Pewaukee, Wis. – Banks have picked taxpayers’ pockets again. First, taxpayers rescued banks with billions in TARP I funds when the housing market collapsed. And now, instead of extending needed credit to small businesses with the billions of new tax dollars that Congress set aside last year for banks as part of the Small Business Lending Fund—TARP II—banks are using that taxpayer money to repay their initial TARP I debt.

 

“That’s right - banks are using taxpayer money to repay taxpayers for their bailout,” said Brett Thompson, President & CEO of the Wisconsin Credit Union League. “And at the same time, banks have left small businesses in the lurch—threatening the vitality of hundreds of Main Street communities sustained by small businesses—by opposing federal legislation that would allow credit unions to meet small businesses’ credit needs at no cost to taxpayers.”

 

Last year, as part of TARP II, Congress approved sending U.S. banks $30 billion in taxpayer funds to get credit flowing – dollars that small businesses need to avoid layoffs or just stay afloat. For example, it has been reported that Wisconsin banks and lending agencies have received a total of more than $100 million through this fund. Credit unions would like to increase their business lending without any taxpayer-injected funds.

 

But instead of increasing loans to small businesses, more than half of the TARP II funds that U.S. banks have received for that purpose has repaid TARP I debt, according to The Wall Street Journal.

 

“Banks claim that paying off higher-interest obligations frees up capital for business lending, but that ignores the shell game by which Main Street citizens are footing the bill, and average citizens who own or are employed by small businesses won’t be the ones who benefit,” Thompson added.

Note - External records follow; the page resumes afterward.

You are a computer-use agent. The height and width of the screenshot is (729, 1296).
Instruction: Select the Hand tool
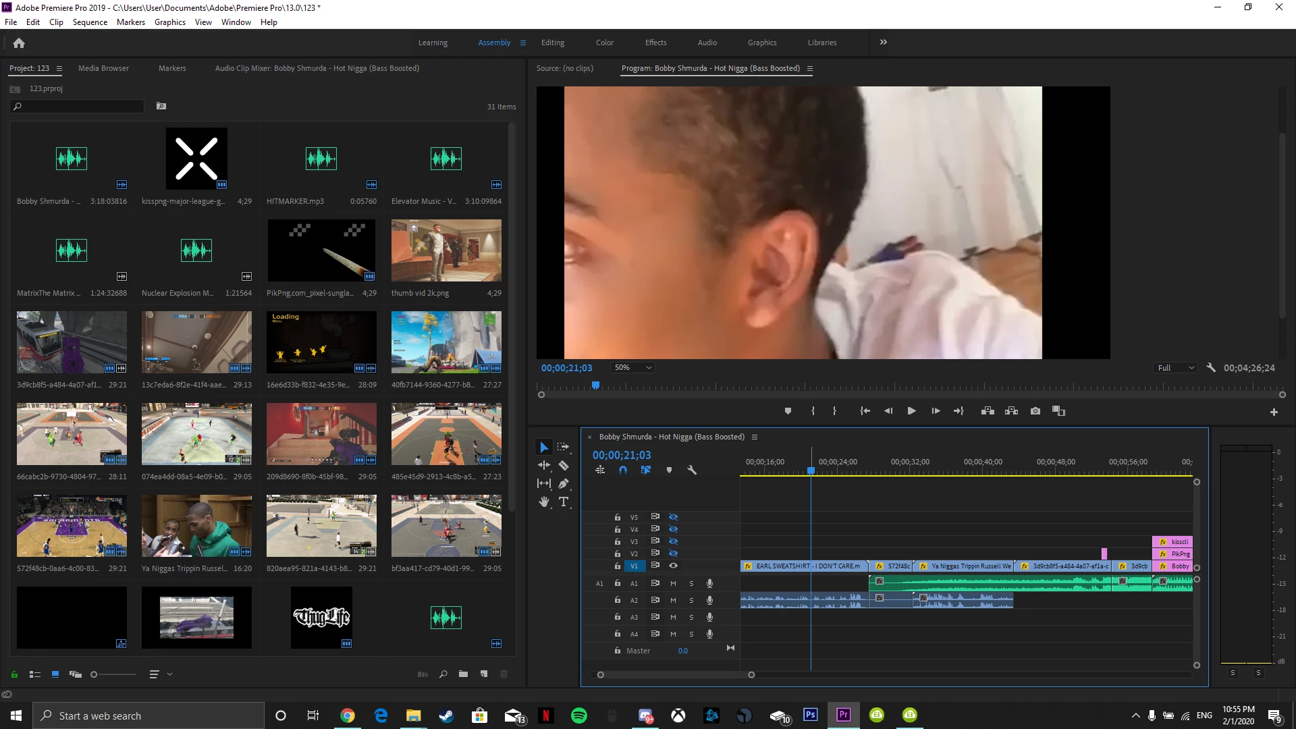(544, 502)
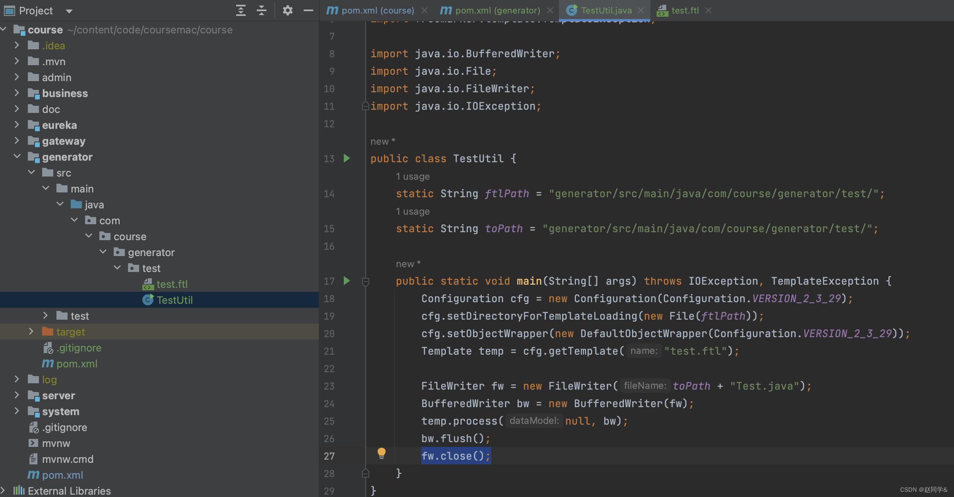Switch to the test.ftl tab
Viewport: 954px width, 497px height.
coord(684,10)
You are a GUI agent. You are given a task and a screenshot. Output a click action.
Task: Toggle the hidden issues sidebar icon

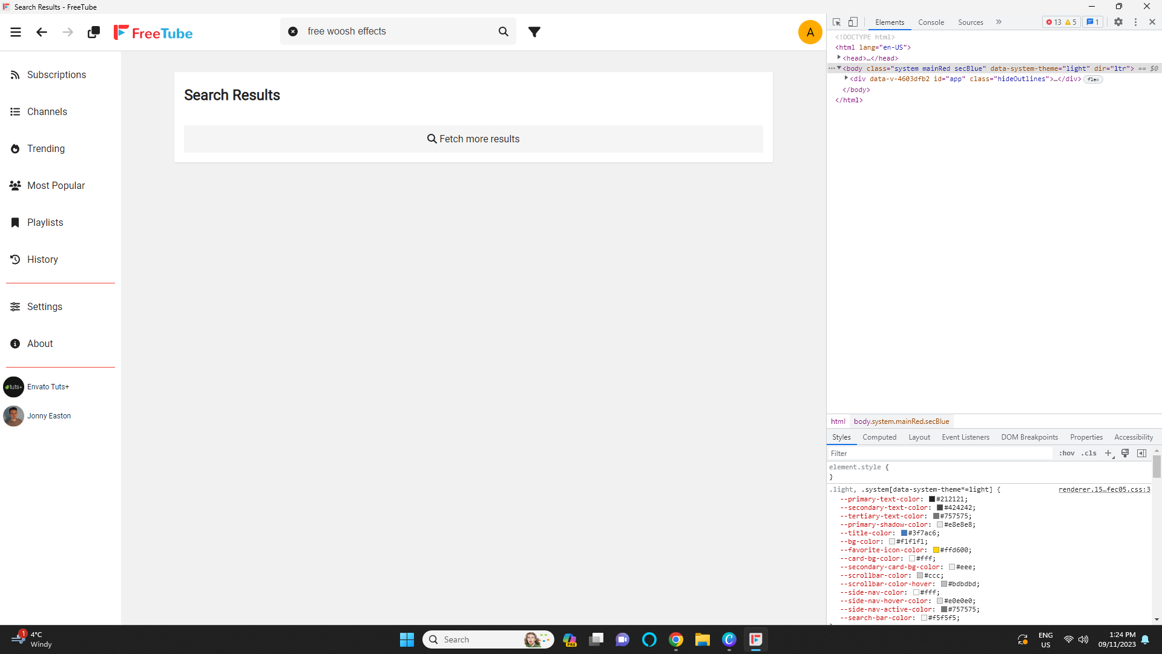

He says that’s because banks don’t want the modest loans small companies need because the loans are too small to drive shareholder profits. Credit unions, however, routinely make smaller loans because they have no shareholders and exist solely to meet the needs of their member-owners.

 

In fact, credit unions could add as much as $405 million in new credit that would create 4,400 new jobs in our state alone. But many credit unions have maxed out what they can lend despite three consecutive years of increased business lending because of an arbitrary federal cap on their business lending, set at 12.25% of total assets. Wisconsin voters—84% in fact—support removing this limitation and Forbes magazine has called it a “no brainer.” Still, bankers continue to lobby Congress to keep the arbitrary restriction even while they use tax dollars targeted for small businesses to repay their prior bailout.  Federal regulators support legislation that would raise the cap to 27.5% of total assets, but banking groups oppose it.